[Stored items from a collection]
■ ■ ■

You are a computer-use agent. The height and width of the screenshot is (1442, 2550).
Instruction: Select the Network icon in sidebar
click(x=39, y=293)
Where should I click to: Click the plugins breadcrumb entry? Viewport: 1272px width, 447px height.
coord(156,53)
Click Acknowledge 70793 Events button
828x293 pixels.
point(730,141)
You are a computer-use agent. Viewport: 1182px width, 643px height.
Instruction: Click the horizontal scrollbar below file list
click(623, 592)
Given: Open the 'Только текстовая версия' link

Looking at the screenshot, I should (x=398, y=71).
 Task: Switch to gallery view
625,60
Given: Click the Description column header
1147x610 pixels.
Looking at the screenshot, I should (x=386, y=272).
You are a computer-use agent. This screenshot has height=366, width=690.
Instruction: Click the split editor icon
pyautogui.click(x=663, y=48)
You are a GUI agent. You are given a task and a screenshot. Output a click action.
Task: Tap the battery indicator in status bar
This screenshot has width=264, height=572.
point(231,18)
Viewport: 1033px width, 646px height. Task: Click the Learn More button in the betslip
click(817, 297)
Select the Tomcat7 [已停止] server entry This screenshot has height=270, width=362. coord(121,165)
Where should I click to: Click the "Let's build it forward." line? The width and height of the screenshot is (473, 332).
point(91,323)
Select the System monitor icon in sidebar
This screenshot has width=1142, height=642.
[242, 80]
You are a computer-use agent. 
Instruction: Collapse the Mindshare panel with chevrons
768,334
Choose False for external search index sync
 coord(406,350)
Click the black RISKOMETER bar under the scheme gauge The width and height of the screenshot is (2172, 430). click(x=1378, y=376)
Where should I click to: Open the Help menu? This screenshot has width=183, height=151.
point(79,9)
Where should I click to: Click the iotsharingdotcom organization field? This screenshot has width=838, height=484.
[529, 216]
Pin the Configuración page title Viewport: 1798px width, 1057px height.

■ ■ ■

REQUEST ->
Retype all of the records above without changing a single character.

RESULT BELOW ->
You are a computer-use agent. The height and width of the screenshot is (1442, 2550).
Instruction: Select the Network icon in sidebar
click(x=39, y=293)
Where should I click to: Click the plugins breadcrumb entry? Viewport: 1272px width, 447px height.
coord(156,53)
Click Acknowledge 70793 Events button
828x293 pixels.
point(730,141)
You are a computer-use agent. Viewport: 1182px width, 643px height.
Instruction: Click the horizontal scrollbar below file list
click(623, 592)
Given: Open the 'Только текстовая версия' link

Looking at the screenshot, I should (x=398, y=71).
 Task: Switch to gallery view
625,60
Given: Click the Description column header
1147x610 pixels.
Looking at the screenshot, I should (x=386, y=272).
You are a computer-use agent. This screenshot has height=366, width=690.
Instruction: Click the split editor icon
pyautogui.click(x=663, y=48)
You are a GUI agent. You are given a task and a screenshot. Output a click action.
Task: Tap the battery indicator in status bar
This screenshot has width=264, height=572.
point(231,18)
Viewport: 1033px width, 646px height. Task: Click the Learn More button in the betslip
click(817, 297)
Select the Tomcat7 [已停止] server entry This screenshot has height=270, width=362. coord(121,165)
Where should I click to: Click the "Let's build it forward." line? The width and height of the screenshot is (473, 332).
point(91,323)
Select the System monitor icon in sidebar
This screenshot has width=1142, height=642.
[242, 80]
You are a computer-use agent. 
Instruction: Collapse the Mindshare panel with chevrons
768,334
Choose False for external search index sync
 coord(406,350)
Click the black RISKOMETER bar under the scheme gauge The width and height of the screenshot is (2172, 430). click(x=1378, y=376)
Where should I click to: Open the Help menu? This screenshot has width=183, height=151.
point(79,9)
Where should I click to: Click the iotsharingdotcom organization field? This screenshot has width=838, height=484.
[529, 216]
Pin the Configuración page title Viewport: 1798px width, 1057px height.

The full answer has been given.